Karaktersizin teki olduğunu biliyorum ama seninle mücadele etmeye gücüm yok, bu yüzden saygı duymuş gibi yapıyorum. Kendimi yalnız hissediyorum, eğer sana baş kaldırsam bana hoyratça saldırırsın ve o saldırıyla başa çıkamamaktan korkuyorum, bu yüzden saygı duymuş gibi yapıyorum. Dünyalık bir muradım var, kendi bildiğim gibi yürürsem bana onu vermezsin, senin istediğin gibi yürüyüp o muradı bana veresin diye saygı duymuş gibi yapıyorum. Daha neler!
Kötülüğüyle kimliklenmiş insanların yaptıklarına saygı duymak, bir de bu var. Bal gibi de biliyoruz o insanın kötü olduğunu ve bal gibi de biliyoruz hiç de saygıdeğer olmadığını. Fakat buna rağmen saygı duyabiliyoruz. Çünkü bizim, saygıyı kendi haysiyetinden mülhem doğuran yanlarımıza beton dökülmüş. Çünkü biz, karşımızdaki insan saygıyı hak ettiği için değil, düşünmeden saygı duyulması gerektiği için saygı duymuşuz. Çünkü biz, saygının iradi ve özgür bir meziyet olduğunu epeydir ihmal etmişiz. Özgürlüğün olmadığı bir yerde, ahlaki olandan bahsedebilir misiniz? Nalaka diye sormayın hiç. Saygıyı bir ödev ve gereklilik gibi icra eden bir insan tekinden özgür diye bahsedebilir miyiz? Özgürmüş o ve saygı duymuş diyebilir miyiz?
Dünyada olup biten herhangi bir hadiseye en son ne zaman düşünerek ve hissederek dünyanın en büyük haklılığı ve gönül rahatlığıyla saygı duydunuz? Çok uzun yıllardır, böylesine bir saygıyı sadece Filistin halkına karşı duyuyorum. İnsanlık onur ve haysiyetinden taviz vermeyen istiklal ve bağımsızlıkları uğruna gözlerini kırpmadan ölen ve tüm bunlar olurken yaşamaya da devam eden; evlenen, sevişen, çocuklar doğuran Filistin halkı.
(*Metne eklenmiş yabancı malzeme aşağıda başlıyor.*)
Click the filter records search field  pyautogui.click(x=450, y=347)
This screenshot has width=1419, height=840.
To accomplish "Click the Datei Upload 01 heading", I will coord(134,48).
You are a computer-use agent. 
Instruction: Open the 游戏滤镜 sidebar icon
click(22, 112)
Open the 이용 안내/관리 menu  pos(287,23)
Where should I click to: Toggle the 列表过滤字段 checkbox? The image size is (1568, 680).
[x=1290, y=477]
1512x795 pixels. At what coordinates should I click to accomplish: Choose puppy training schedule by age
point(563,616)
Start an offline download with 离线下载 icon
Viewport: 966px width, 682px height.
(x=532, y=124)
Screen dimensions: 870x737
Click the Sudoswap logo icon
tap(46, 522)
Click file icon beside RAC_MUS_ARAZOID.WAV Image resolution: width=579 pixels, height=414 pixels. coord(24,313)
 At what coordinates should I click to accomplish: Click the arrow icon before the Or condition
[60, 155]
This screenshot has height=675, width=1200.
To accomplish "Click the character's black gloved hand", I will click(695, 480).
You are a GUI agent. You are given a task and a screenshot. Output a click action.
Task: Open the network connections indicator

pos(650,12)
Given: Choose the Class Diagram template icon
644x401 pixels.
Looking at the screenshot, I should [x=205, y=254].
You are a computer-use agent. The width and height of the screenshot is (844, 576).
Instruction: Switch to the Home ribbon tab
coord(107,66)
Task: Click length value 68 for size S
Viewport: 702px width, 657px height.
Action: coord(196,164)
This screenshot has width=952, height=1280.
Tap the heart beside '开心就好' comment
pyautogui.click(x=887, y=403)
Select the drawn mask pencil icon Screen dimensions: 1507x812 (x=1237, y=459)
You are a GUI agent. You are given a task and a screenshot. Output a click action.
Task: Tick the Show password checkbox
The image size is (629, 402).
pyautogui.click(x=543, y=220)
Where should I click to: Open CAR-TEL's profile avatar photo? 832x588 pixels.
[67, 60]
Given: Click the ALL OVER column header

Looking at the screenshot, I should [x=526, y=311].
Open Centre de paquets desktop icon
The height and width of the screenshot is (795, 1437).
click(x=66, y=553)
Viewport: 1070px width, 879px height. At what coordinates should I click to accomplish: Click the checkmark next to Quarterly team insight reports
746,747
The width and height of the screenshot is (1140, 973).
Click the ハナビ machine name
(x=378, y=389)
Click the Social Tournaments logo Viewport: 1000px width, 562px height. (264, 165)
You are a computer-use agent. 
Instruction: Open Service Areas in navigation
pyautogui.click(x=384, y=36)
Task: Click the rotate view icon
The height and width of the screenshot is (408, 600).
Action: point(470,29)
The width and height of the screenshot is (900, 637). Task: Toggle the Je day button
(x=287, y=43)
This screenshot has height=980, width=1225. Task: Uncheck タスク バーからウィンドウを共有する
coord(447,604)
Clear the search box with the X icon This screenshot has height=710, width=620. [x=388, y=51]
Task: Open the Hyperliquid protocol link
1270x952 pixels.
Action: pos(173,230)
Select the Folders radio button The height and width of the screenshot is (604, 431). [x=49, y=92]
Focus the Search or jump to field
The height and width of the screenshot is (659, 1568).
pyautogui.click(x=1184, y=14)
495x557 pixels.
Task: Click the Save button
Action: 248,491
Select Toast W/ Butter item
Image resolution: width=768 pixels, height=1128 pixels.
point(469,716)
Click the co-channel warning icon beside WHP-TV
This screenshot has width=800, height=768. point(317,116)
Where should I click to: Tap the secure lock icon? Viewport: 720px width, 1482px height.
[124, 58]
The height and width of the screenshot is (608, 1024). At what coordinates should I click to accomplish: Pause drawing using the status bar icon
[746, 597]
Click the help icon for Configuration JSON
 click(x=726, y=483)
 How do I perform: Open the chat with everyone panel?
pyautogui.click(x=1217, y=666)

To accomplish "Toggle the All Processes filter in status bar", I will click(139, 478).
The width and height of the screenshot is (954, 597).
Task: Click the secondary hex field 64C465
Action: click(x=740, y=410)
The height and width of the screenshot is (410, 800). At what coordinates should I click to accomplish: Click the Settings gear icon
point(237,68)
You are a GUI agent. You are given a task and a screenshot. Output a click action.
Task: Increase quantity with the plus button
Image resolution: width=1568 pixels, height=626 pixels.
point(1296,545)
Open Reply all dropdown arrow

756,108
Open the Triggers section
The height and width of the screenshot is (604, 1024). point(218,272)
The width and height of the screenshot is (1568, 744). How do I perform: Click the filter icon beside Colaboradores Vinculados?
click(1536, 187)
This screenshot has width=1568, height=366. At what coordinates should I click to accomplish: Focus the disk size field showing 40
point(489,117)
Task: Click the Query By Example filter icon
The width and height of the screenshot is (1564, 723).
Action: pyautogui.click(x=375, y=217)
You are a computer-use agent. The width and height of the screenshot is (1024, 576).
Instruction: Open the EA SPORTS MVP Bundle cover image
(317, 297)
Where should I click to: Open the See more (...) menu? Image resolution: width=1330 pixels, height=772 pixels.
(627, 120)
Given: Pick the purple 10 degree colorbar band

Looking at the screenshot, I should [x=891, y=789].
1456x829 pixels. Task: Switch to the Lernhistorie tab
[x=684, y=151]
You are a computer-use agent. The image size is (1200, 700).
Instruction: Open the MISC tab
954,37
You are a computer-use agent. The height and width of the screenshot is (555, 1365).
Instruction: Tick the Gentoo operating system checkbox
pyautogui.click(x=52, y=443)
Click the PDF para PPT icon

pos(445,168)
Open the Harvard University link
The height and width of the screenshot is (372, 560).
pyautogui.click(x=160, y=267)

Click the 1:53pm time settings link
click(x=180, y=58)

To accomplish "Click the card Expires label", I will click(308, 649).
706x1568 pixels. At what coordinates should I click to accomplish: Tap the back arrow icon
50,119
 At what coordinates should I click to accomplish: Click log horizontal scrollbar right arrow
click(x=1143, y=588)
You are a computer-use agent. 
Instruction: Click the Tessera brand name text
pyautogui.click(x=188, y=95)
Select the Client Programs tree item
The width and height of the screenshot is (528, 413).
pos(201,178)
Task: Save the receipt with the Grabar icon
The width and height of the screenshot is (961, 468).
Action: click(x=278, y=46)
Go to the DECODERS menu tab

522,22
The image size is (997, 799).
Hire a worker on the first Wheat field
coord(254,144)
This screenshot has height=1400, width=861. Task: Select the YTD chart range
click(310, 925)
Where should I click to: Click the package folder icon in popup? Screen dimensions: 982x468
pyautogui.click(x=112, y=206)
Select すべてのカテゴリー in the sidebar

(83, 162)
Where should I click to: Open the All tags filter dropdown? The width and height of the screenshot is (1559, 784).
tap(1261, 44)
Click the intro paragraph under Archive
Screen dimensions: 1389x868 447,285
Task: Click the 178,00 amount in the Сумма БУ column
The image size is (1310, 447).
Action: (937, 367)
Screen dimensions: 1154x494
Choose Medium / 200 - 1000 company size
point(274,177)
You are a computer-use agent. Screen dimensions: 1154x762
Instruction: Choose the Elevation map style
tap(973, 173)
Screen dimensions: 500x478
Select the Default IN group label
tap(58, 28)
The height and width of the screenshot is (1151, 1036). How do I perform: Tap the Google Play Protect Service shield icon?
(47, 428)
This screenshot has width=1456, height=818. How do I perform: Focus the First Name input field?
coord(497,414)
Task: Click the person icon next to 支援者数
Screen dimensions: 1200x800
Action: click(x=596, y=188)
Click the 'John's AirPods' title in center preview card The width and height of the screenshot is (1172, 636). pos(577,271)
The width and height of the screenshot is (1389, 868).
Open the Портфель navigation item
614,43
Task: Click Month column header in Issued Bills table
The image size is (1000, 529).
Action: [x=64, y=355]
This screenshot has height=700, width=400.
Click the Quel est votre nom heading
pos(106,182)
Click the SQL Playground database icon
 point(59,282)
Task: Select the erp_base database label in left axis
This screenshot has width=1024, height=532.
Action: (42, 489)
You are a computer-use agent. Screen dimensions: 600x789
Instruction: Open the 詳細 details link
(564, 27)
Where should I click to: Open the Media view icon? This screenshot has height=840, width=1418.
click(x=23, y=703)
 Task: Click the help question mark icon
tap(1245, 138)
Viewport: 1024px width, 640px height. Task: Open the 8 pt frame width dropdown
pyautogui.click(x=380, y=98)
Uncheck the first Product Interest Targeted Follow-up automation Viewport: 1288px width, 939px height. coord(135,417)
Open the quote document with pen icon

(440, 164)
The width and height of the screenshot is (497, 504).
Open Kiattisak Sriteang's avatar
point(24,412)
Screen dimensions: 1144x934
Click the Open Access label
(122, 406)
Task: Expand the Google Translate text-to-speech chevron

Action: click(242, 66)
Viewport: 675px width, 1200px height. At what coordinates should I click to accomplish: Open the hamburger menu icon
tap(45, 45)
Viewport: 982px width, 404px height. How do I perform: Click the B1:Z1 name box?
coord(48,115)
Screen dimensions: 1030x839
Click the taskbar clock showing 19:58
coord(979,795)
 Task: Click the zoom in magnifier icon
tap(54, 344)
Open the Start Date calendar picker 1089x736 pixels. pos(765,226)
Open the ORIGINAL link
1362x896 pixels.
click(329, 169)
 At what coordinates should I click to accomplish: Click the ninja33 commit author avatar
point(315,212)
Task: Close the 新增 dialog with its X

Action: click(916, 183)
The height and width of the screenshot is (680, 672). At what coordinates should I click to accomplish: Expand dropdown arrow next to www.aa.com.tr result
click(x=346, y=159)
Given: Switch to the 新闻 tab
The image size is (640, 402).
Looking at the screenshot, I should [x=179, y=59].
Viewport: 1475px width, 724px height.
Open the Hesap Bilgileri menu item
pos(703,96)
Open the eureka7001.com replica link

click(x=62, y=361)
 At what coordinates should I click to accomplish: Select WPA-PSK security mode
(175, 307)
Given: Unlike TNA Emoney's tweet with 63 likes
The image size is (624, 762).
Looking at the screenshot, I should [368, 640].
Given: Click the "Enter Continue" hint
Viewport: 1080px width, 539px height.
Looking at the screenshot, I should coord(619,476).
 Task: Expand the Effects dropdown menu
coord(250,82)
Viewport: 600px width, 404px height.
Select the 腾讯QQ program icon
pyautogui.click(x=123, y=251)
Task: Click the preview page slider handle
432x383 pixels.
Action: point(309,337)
Hülasa. Bir ara oturup duyduğumuz şeyin gerçekten saygı olup olmadığını anlamaya çalışalım. Elbet vardır turnusolları. Bende bu turnusol şu an çok sezgisel ama biliyorum ki sezgiyle akıl, tecrübi bir zeminde sevişmeyi çok sever. Henüz akla dökememişsem henüz bunu yapmanın usulünü duymadığımdandır. Bir de epey yorgunum, çok fazla pencere açılıyor, çok fazla yanılmışım hayatta.